• Essere turisti, essere umani

da | Mar 19, 2018 | 0 commenti

Marco D’Eramo
Il selfie del mondo
Milano, 2017

E’ stato un caso che io abbia iniziato a leggere il libro di Marco D’Eramo dedicato all’“età del turismo” in occasione di una mia recente visita a Neuschwanstein, in Baviera. Lungo il sentiero che conduce all’ingresso del castello migliaia di turisti di tutto il mondo sciamavano eccitati.  Sono entrato con il tour n. 500 (circa 50 persone alla volta) e guidato da una voce registrata ho seguito il percorso obbligato tra gli ambienti fatti decorare “estrosamente” dal re di Baviera Ludwig II.

Il castello di Neuschwanstein naturalmente non è medioevale e ha poco di originale dei tempi che hanno preceduto la sua costruzione (terminata nel 1886). Eppure è assurto a mito turistico di prima grandezza. Autentico al 100%. Marco D’Eramo sintetizza quella che è stata anche la mia esperienza con queste parole: “proprio come avviene per Disneyland, dove tutto è più vero del vero, il castello è più medievale del Medioevo, l’accampamento indiano è più apache degli Apaches”.

D’Eramo osserva il fenomeno del turismo contemporaneo da tutte le angolazioni. Soprattutto ci prende per mano in un’indagine sociologica, fitta di “montagne russe di registro stilistico” ma in grado di dotarci di lenti di osservazione eccezionali, capaci di una lettura profonda dell’essere turista (o meglio “turisti” al plurale). Il giornalista, allievo di Pierre Bourdieu, ci mostra con maestria come opera il principio della “distinzione”: tutti noi vogliamo essere “viaggiatori”, nessuno di noi vuole essere “turista”. E questa illusione, che l’industria dei viaggi alimenta, impronta il nostro intero essere sociale. Tutte le esperienze che ci vengono proposte sono uniche e perciò “autentiche”. Peccato che non si tratti di esperienze “reali” e neppure di aspettative “realistiche”. Entriamo così nel mondo di Erving Goffman, il sociologo che ha spiegato la dimensione teatrale del rapporto tra noi (il sé) e gli altri. “Tutti recitiamo un teatro” diviene chiave di lettura imprescindibile anche del miracolo di Neuschwanstein: il castello di Ludwig II è un potente apparato scenico nel quale la nostra naturale propensione a essere attori trova un’ambientazione ideale.
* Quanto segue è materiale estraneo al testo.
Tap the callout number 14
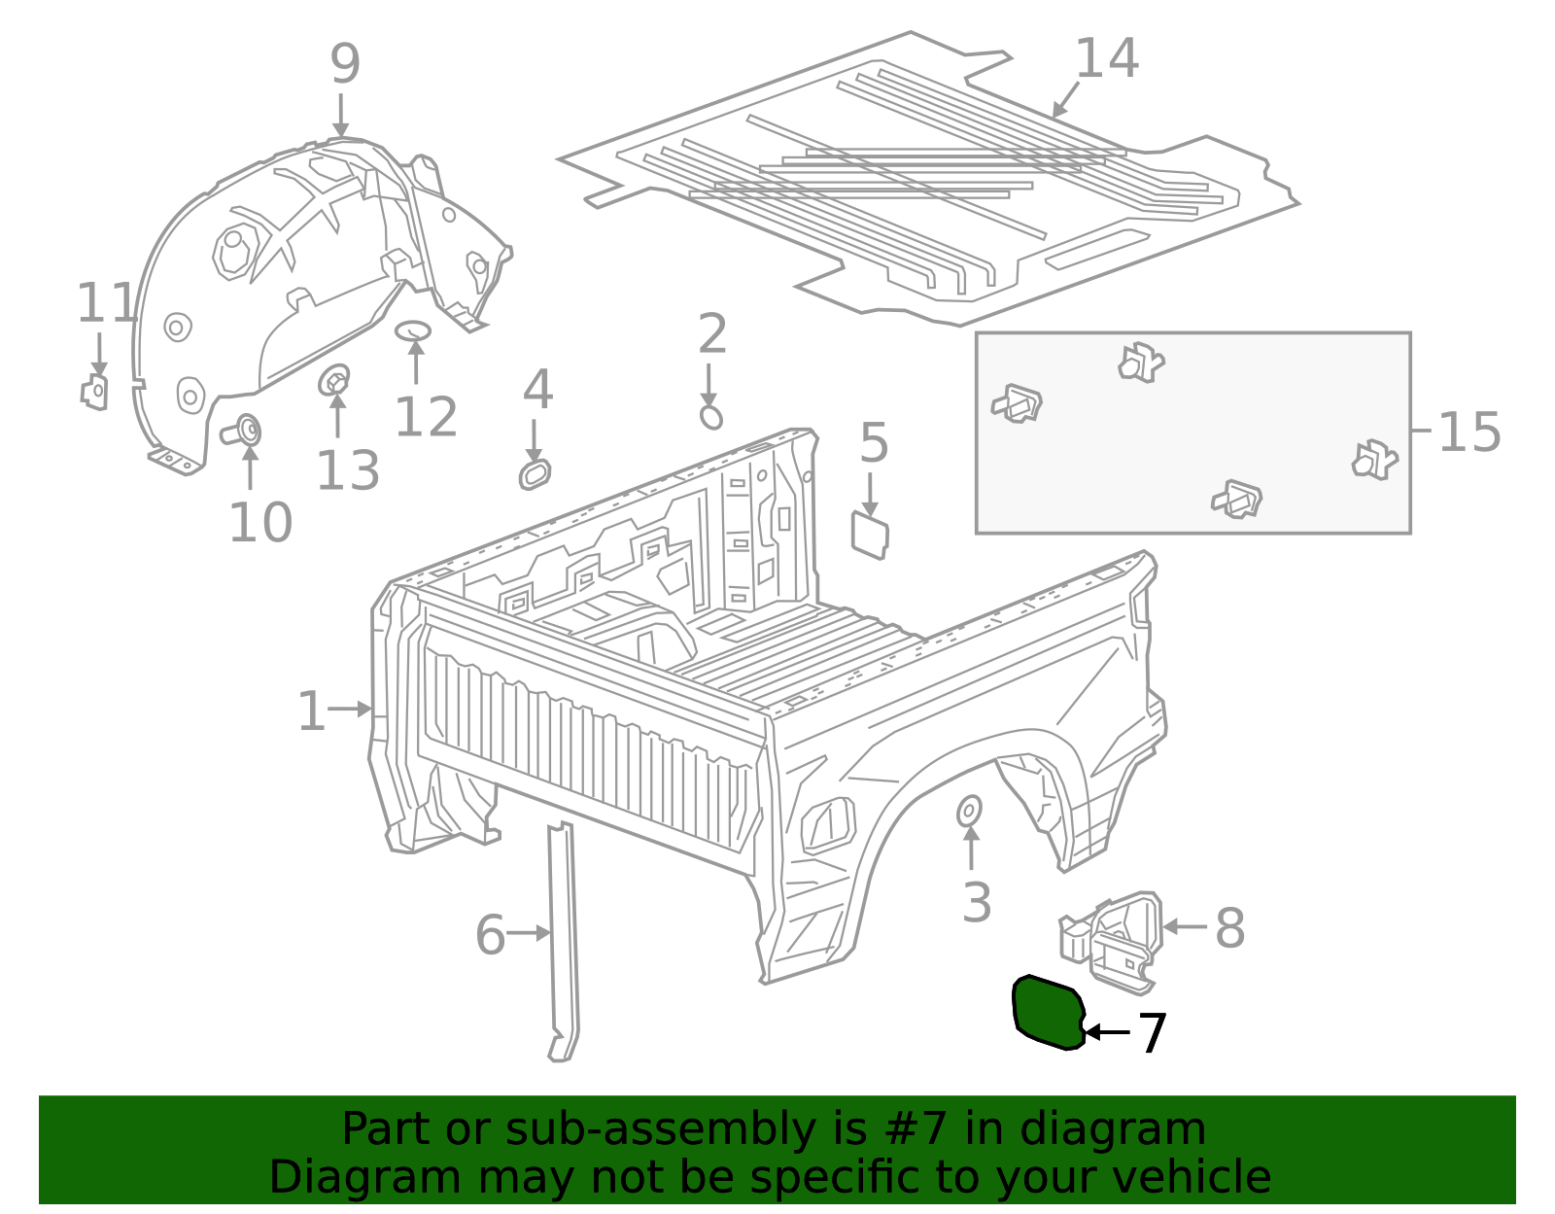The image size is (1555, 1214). click(x=1106, y=59)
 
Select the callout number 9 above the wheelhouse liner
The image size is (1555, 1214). click(x=345, y=64)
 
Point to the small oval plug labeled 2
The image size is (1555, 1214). click(x=711, y=418)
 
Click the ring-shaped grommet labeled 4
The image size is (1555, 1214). click(x=535, y=475)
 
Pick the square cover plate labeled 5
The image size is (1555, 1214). click(x=870, y=535)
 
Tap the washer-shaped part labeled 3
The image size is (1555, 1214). click(x=969, y=811)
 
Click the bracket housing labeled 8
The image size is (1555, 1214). click(x=1118, y=939)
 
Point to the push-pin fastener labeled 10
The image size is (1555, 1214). click(x=243, y=430)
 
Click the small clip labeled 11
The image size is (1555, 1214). click(x=94, y=392)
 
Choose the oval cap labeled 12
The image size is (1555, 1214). click(x=413, y=330)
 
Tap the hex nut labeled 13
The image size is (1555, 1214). click(x=334, y=380)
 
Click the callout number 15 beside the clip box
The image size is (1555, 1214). click(x=1469, y=433)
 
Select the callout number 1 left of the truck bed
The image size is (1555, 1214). click(x=311, y=711)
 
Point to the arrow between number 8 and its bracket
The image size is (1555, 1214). click(x=1184, y=927)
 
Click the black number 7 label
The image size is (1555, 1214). click(x=1152, y=1033)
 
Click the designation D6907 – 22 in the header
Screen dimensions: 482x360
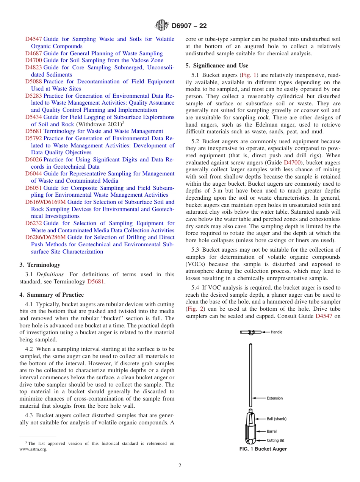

Ecco allora che dobbiamo esserci, informare i nostri amici che siamo proprio lì, nel luogo da tutti desiderato  (per questo l’esperienza è esclusiva – “distintiva”), ed esprimiamo il nostro romanticismo da consumati attori abituati a recitare nel Lohengrin di Richard Wagner.

D’Eramo passa in rassegna tanti luoghi mentali (la città turistica, i siti UNESCO, il turismo gastronomico), mostrandoceli con gli occhi di Horkheimer e Adorno, di Marx e Hegel, di Aristotele e Zenone (con il paradosso di Achille che corre sempre ma non riesce a raggiungere l’assai più lenta tartaruga). Alla fine il turismo si rivela non più e soltanto come fenomeno consumistico di massa, ma dimensione umana, capace di “auto-riscattarsi” sino al punto da spingere l’autore a definire in conclusione questa nostra età di viaggi “il selfie del mondo”.